Figure 2 DEWETRON TRIONet3

Figure 3 DEWETRON XR Modules

Figure 4 One of the Completed Test Carts with a Blender on Top

DMC is also a long-standing NI partner, and we leveraged our deep LabVIEW programming experience on this project to deliver a high- quality solution.

The cart measures current, voltage, speed, and temperature, and displays them appropriately on the custom user interface. As a sequence is running, the UI shows the progress in addition to the live data. There’s a separate tab for viewing any alarms, such as application errors, e-stops, or out-of-range values, using DMC’s Alarm Handling toolkit.

There’s also a tab for customized settings, where the customer can specify the units, scaling, and type for each physical channel in the system, depending on what unit they’re testing.
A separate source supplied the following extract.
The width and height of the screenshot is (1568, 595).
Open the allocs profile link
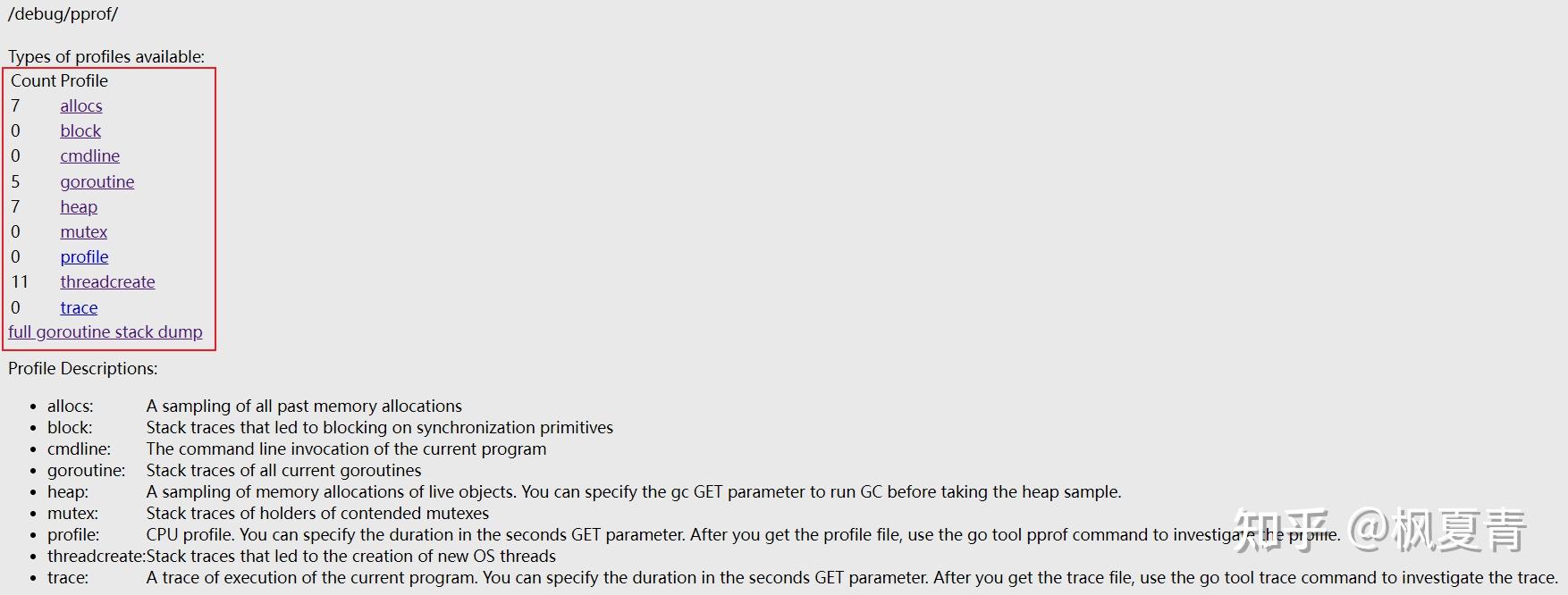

Figure 5 A View of the Test Software with Sequence Monitoring, Data Plots, and a Live Data Table View

Conclusion

DMC’s expertise in a variety of hardware and software platforms made us a great fit for this consumer goods test system, and we’re always looking to do more. Our customer was pleased with how easy it was to switch over to the new test carts,and is excited about adding new features and expanding, already given the system’s flexibility for upgrades. Every product is different, and balancing streamlined features and maintainability with customization and expandability is a challenge DMC is always up for.

Learn more about DMC’s Test & Measurement consumer goods test system expertise and contact us for your next project!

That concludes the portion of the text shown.